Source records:
+--

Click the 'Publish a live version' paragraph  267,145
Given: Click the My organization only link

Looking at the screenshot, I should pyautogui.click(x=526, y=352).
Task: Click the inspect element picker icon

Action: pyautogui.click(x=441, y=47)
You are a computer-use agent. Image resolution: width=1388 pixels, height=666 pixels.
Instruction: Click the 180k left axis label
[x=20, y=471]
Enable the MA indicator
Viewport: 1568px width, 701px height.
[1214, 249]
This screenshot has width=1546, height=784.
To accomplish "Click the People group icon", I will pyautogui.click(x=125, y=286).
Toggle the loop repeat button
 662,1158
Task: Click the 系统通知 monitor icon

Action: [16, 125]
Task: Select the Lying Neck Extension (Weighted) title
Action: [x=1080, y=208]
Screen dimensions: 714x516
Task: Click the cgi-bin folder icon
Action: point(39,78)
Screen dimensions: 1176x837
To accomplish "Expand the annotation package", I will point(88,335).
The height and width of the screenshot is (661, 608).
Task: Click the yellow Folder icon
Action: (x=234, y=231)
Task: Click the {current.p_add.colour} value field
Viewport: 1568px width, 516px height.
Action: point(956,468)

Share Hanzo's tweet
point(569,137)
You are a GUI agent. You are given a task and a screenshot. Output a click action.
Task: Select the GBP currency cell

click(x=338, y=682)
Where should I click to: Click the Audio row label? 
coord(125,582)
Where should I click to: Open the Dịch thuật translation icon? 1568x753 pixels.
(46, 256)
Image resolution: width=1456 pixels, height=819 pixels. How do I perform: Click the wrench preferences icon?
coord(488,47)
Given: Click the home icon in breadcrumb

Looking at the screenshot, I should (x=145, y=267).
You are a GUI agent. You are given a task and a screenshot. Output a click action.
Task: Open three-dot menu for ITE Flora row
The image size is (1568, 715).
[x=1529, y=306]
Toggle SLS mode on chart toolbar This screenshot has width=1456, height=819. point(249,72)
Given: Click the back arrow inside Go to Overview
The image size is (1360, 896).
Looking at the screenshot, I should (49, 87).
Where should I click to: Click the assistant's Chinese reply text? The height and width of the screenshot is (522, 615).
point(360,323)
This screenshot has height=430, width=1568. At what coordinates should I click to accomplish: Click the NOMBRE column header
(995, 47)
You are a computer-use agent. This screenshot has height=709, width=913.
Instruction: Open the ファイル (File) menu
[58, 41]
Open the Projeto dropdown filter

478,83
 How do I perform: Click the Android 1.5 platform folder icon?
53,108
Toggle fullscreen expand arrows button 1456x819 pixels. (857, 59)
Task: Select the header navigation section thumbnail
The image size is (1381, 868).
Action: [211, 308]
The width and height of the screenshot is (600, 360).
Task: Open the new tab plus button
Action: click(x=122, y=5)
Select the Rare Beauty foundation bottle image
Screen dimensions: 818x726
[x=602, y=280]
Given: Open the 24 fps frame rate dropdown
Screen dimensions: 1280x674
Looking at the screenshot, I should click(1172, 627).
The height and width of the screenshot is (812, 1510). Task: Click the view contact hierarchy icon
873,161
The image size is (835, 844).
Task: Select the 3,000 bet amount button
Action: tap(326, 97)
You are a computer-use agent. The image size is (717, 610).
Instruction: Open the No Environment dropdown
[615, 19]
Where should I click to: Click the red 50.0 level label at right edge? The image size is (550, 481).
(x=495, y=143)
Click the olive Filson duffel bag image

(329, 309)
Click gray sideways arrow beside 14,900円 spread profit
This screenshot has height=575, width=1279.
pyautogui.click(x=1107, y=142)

+--

▶ [SHORT EXERCISE]:
Quote the entries above exactly, from the line with "Screen dimensions: 1176x837" up to and including the line with "point(569,137)".

▶ [FULL RESPONSE]:
Screen dimensions: 1176x837
To accomplish "Expand the annotation package", I will point(88,335).
The height and width of the screenshot is (661, 608).
Task: Click the yellow Folder icon
Action: (x=234, y=231)
Task: Click the {current.p_add.colour} value field
Viewport: 1568px width, 516px height.
Action: point(956,468)

Share Hanzo's tweet
point(569,137)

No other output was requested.